BEGIN SOURCE INFORMATION

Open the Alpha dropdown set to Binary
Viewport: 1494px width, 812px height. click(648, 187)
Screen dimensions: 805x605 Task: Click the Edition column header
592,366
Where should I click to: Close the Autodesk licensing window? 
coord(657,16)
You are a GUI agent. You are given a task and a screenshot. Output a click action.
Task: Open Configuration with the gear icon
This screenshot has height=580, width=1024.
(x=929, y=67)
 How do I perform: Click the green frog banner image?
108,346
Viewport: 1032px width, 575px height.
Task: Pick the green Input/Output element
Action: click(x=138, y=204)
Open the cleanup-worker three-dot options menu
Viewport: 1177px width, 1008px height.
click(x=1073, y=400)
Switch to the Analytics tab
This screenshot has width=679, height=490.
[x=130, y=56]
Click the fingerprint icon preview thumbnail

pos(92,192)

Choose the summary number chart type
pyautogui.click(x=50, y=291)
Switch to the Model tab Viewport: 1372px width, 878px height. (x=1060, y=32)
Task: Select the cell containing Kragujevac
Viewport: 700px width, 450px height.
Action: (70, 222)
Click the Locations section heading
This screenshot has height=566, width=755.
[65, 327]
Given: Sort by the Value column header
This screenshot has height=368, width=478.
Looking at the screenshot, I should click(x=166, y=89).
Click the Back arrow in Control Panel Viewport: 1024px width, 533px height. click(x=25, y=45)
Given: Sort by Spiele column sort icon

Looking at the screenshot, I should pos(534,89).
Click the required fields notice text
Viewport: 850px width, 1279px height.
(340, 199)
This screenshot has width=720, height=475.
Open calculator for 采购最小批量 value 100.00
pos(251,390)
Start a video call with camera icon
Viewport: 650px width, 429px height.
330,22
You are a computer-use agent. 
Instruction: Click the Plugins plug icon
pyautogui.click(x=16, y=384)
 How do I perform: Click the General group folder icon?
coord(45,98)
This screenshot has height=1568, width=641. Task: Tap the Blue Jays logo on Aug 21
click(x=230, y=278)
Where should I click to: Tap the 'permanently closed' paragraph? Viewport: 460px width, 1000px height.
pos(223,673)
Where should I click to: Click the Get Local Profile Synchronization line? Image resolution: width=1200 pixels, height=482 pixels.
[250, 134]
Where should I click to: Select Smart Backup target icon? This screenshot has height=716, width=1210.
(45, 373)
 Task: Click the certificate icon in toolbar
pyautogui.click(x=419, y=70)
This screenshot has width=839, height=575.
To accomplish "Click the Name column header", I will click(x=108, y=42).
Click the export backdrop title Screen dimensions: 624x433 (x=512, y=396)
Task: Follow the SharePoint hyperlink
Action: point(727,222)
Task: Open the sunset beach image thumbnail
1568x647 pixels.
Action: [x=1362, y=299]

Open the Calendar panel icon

END SOURCE INFORMATION

Reproduce, exactly and only, the lines running from the one with "Instruction: Click the Plugins plug icon" to the end of the listing above.

Instruction: Click the Plugins plug icon
pyautogui.click(x=16, y=384)
 How do I perform: Click the General group folder icon?
coord(45,98)
This screenshot has height=1568, width=641. Task: Tap the Blue Jays logo on Aug 21
click(x=230, y=278)
Where should I click to: Tap the 'permanently closed' paragraph? Viewport: 460px width, 1000px height.
pos(223,673)
Where should I click to: Click the Get Local Profile Synchronization line? Image resolution: width=1200 pixels, height=482 pixels.
[250, 134]
Where should I click to: Select Smart Backup target icon? This screenshot has height=716, width=1210.
(45, 373)
 Task: Click the certificate icon in toolbar
pyautogui.click(x=419, y=70)
This screenshot has width=839, height=575.
To accomplish "Click the Name column header", I will click(x=108, y=42).
Click the export backdrop title Screen dimensions: 624x433 (x=512, y=396)
Task: Follow the SharePoint hyperlink
Action: point(727,222)
Task: Open the sunset beach image thumbnail
1568x647 pixels.
Action: [x=1362, y=299]

Open the Calendar panel icon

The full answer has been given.